● **What you will do**:
A. In the film studio description below, list the rooms and offices that the third floor is divided into.
B. Please reproduce the film studio description from "The second floor" to "a projection room.".
C. Carry the film studio description on from its last sentence.

Ground was broken for the studios in June of that year and the trademark soon had a namesake, a crane purchased in Hollywood by Mrs. Stenholm and known there as the "Mighty Midget" but rechristened "The Flying Angel." It's still in use.
Thus was born the Department of Unusual Films, later to become a precocious offspring of the"World's Most Unusual University.'
WELL EQUIPPED
This modern motion picture studio centers in gigantic sound stage complete with professional cranes and multi-directional dollies, cameras, microphone perambulators, cat-walks, arc and incandescent lights and light accessories.
At the rear of Rodeheaver Auditorium, the studio's main building has three divisions: the air-conditioned, Fiberglas-insulated soundstage proper -- 40 by 80 feet and 30 feet high; the scene storage and machine-shop area, 20 by 80 feet; and the general offices and workrooms that spread over three stories.
The second floor contains Mrs. Stenholm's office, production offices and the editing, re-cording-machinery and sound-mixing rooms. The third floor is divided into a film storage and checking room, the art and film drafting room, the distribution and advertising office and a classroom which doubles as a projection room.

● **Supplied entries**:
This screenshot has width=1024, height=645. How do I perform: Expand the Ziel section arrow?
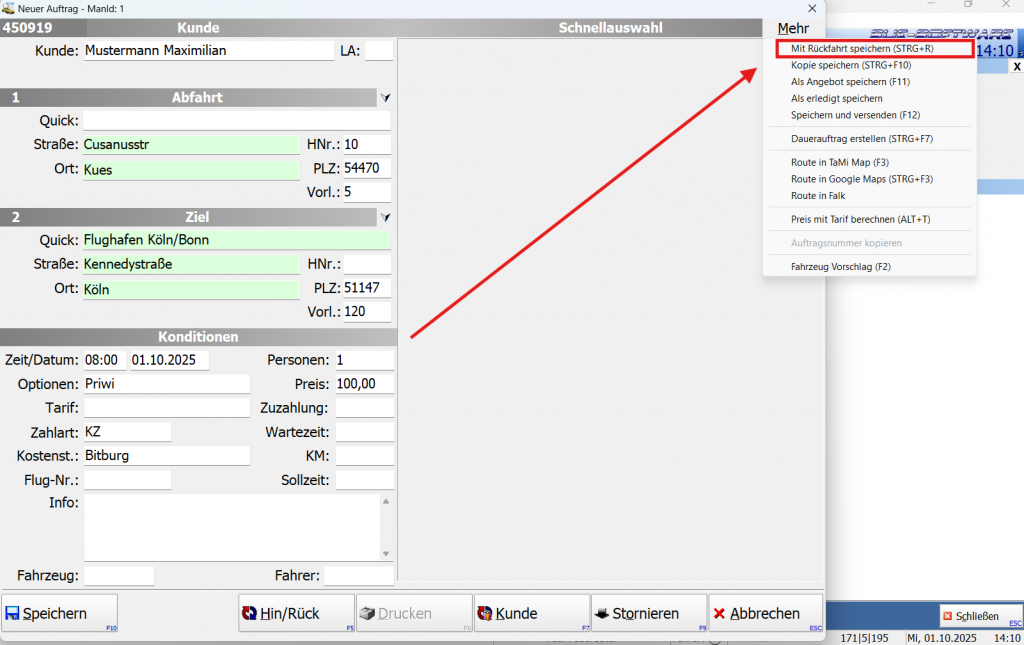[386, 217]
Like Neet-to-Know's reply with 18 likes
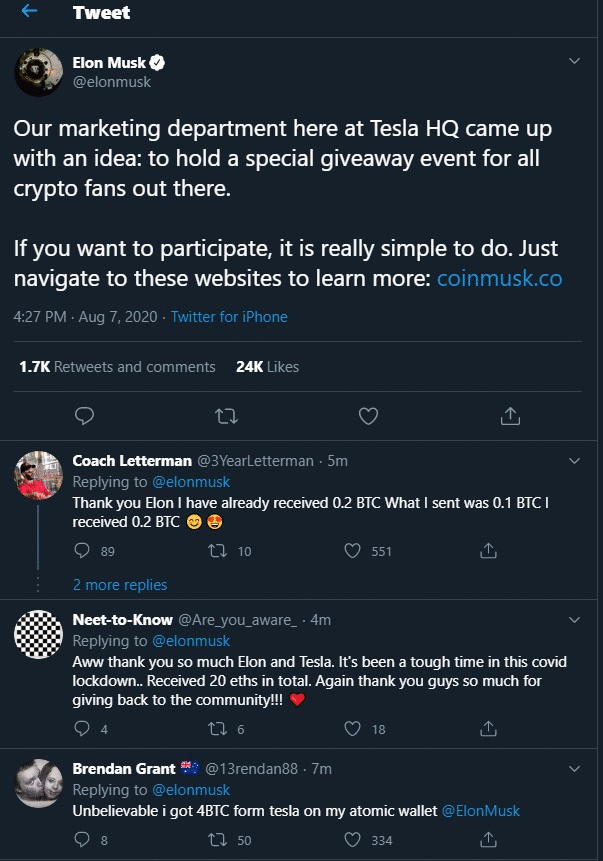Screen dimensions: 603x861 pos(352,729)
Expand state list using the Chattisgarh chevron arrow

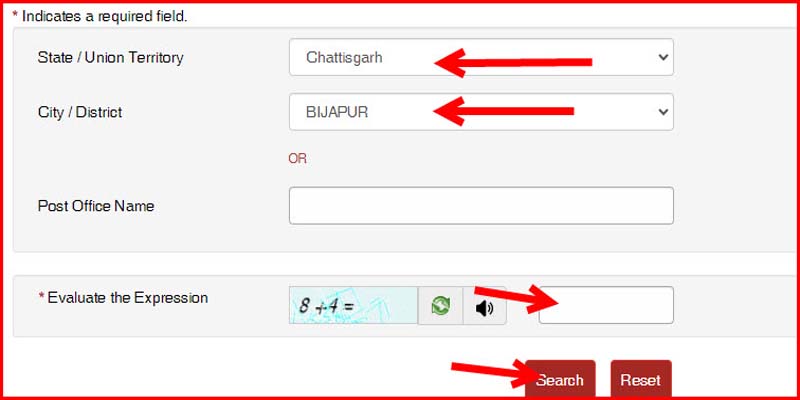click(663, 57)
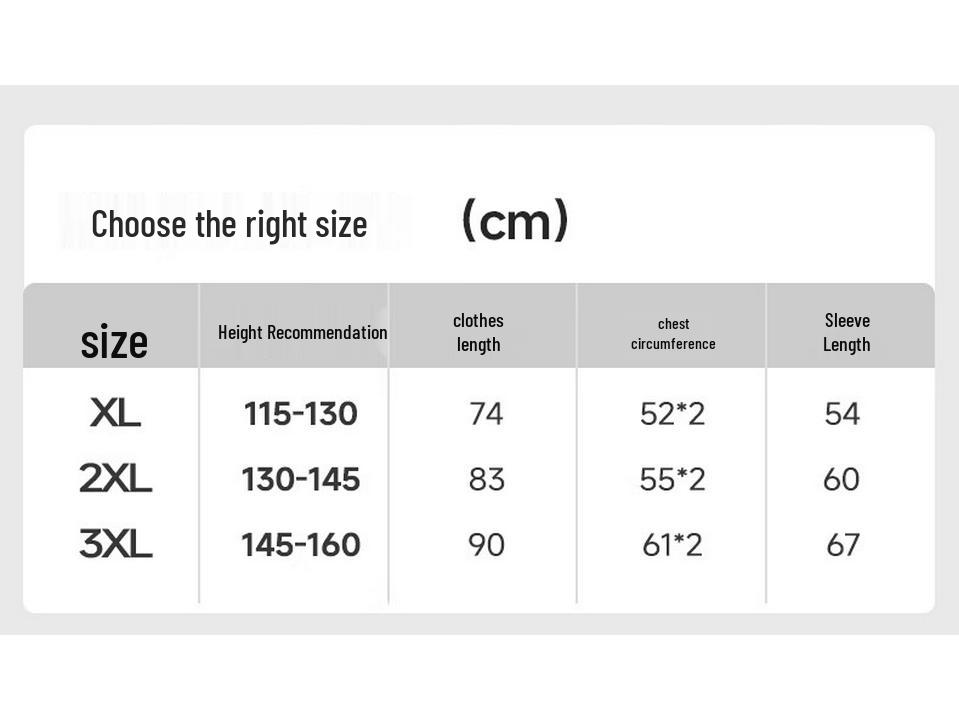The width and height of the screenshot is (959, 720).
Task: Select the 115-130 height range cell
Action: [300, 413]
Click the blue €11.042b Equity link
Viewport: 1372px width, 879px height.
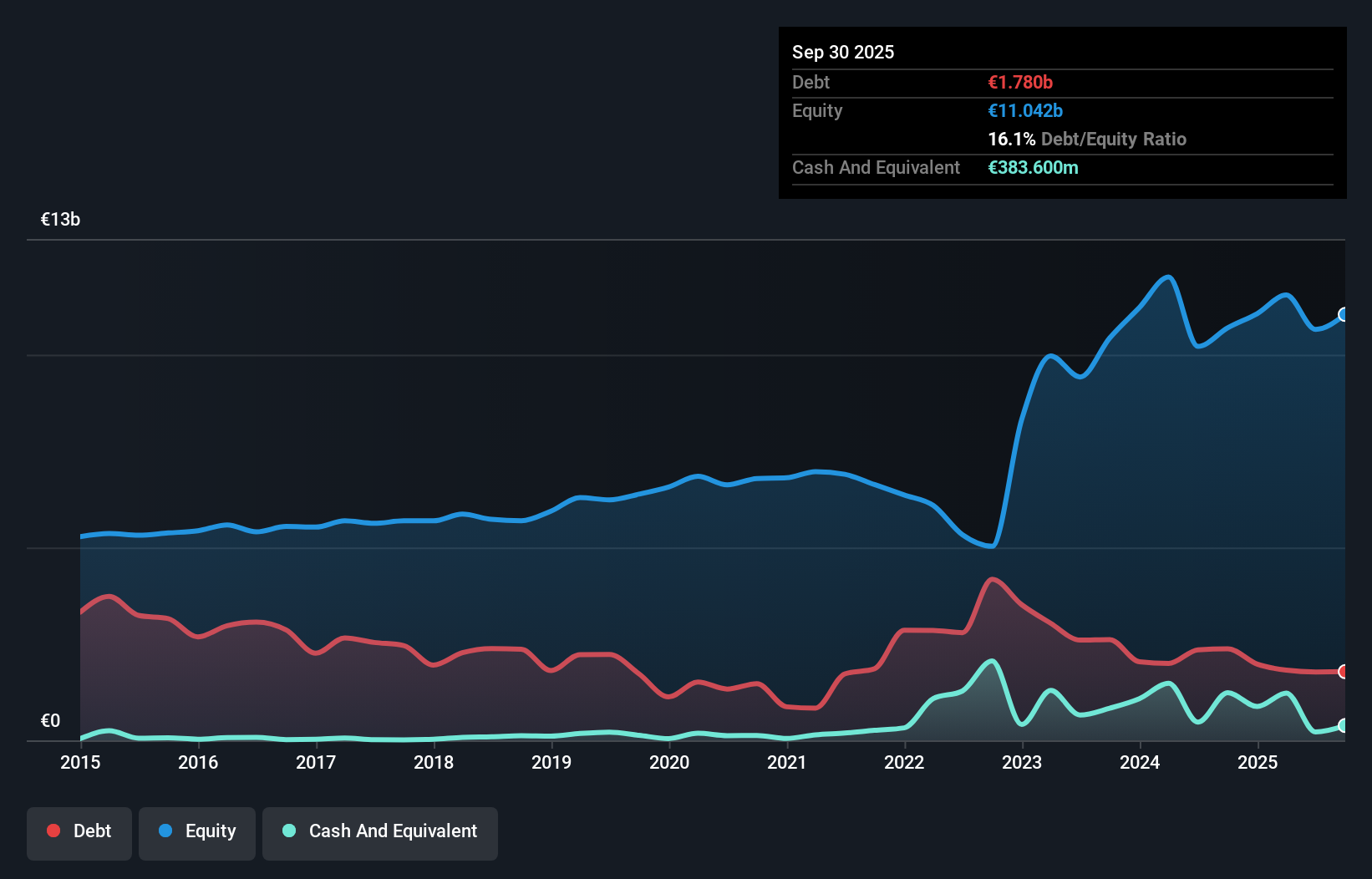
--
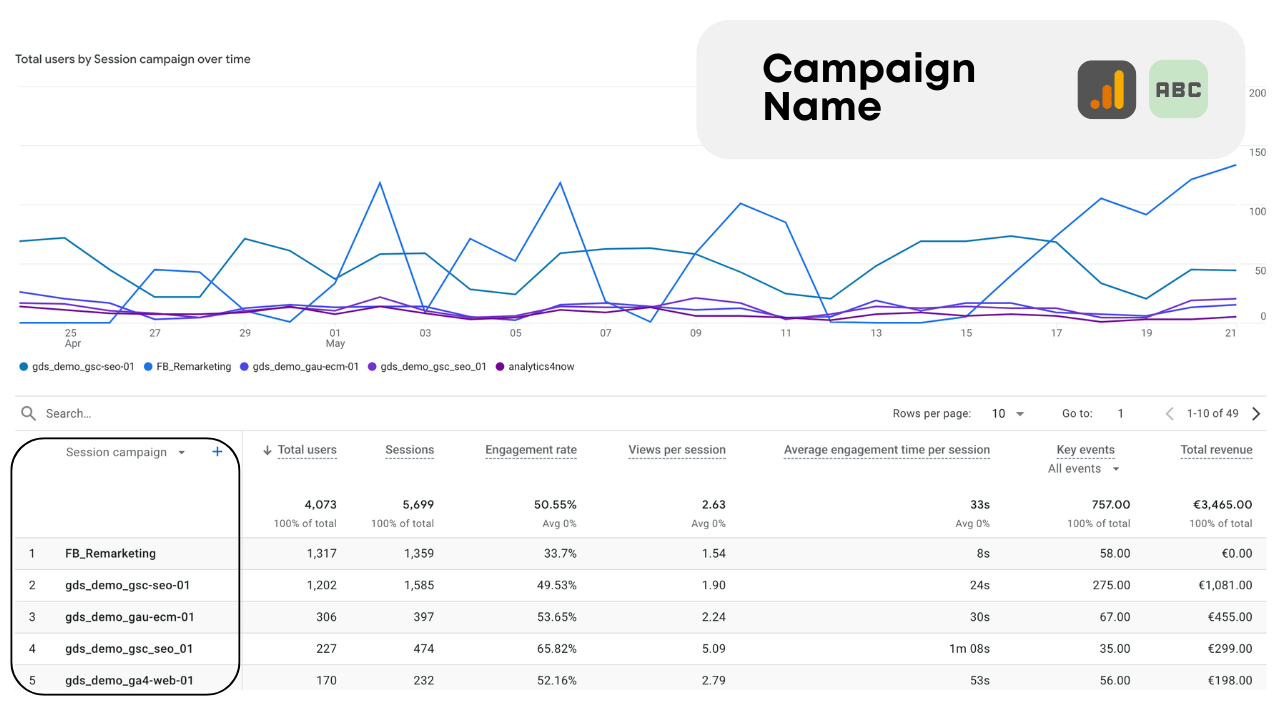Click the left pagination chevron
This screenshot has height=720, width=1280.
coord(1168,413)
...
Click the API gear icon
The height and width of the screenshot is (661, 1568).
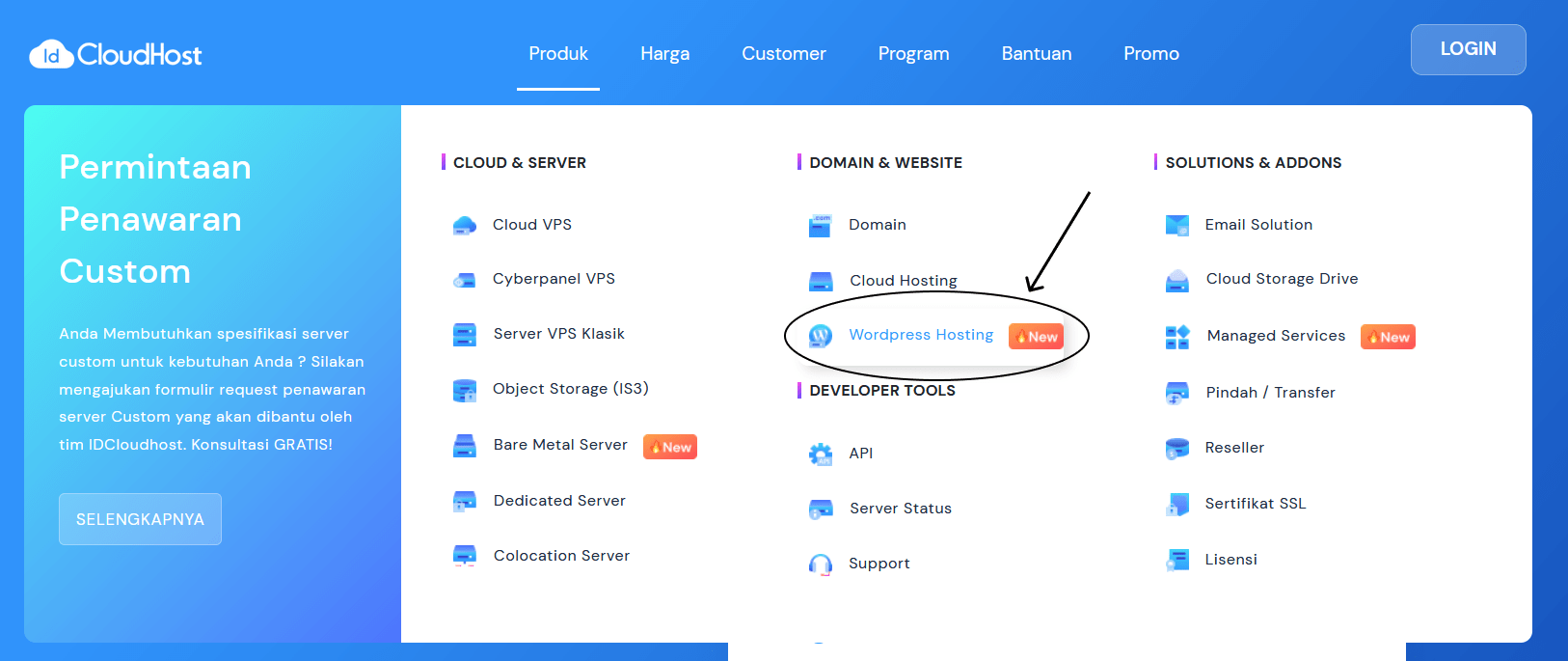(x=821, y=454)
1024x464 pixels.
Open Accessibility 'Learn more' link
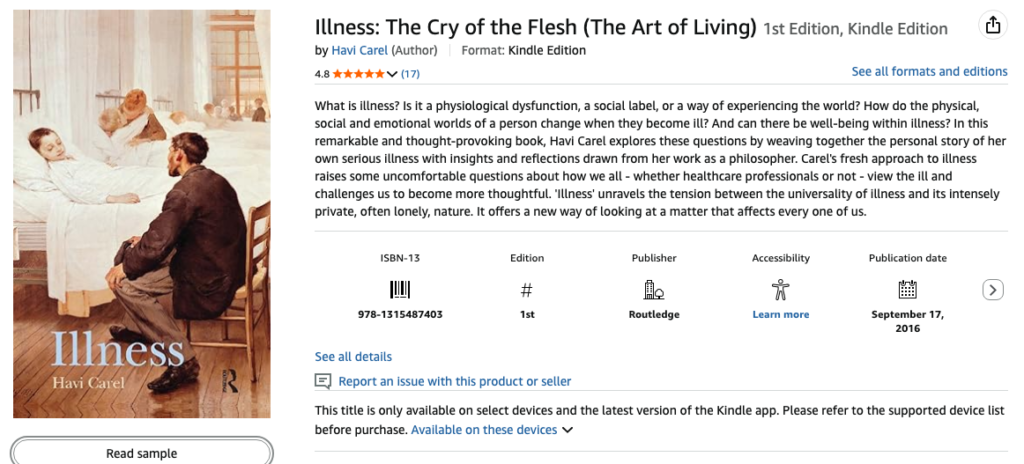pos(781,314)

● **Answers to each task**:
A.
- Film storage and checking room
- Art and film drafting room
- Distribution and advertising office
- Classroom that doubles as a projection room

B.
The second floor contains Mrs. Stenholm's office, production offices and the editing, re-cording-machinery and sound-mixing rooms. The third floor is divided into a film storage and checking room, the art and film drafting room, the distribution and advertising office and a classroom which doubles as a projection room.

C.
The Rodeheaver auditorium stage, vast and magnificently equipped, is accessible from the studios as is the university's collection of costumes, armor and jewelry, valued at $300,000 and readily adaptable for use in motion pictures.
An exterior studio lot has been used for shooting Grecian and Roman scenes with their public buildings and squares, for Palestinian streets and buildings, in "Wine of the Morning"; and for exteriors in "Red Runs the River," a story of conflict, both personal and national, during the War Between the States.
Both of these films are evangelistic in theme and have been prize winners with international acclaim.
“War Between the States”? :|
'MACBETH' FILMED
A few months after the studios embarked on shooting promotional and religious films -- featuring Dr. Bob Jones Sr.'s sermons and other early releases -- the demands on the part of students for participation led to the decision to create an accredited course in film making at the university, and later an accredited division.
Soon Dr. Bob Jones Jr. transferred his talents in Shakespearean roles from the stage to film. And soon "Macbeth" with Dr. Bob Jones Jr. in the title role, became the most spectacular production yet of the young company. The studio was on its way to establishing an international reputation.
The studios won their first award in 1952, from the National Evangelical Film Foundation, for the musical production, "Vesper Melodies. The following year the same foundation gave them its award for "Heavenly Harmonies."
Mrs. Stenholm was now an experienced and knowledgeable director and the studios embarked on an ambitious two-year production based on Dr. Bob Jones Jr.'s book, "Wine of Morning." The story details the life -- as it might well have been -- of Barabbas, who was spared in the choice before Pilate between Barabbas and Jesus. The university also composed the original musical score and students worked in every phase of production.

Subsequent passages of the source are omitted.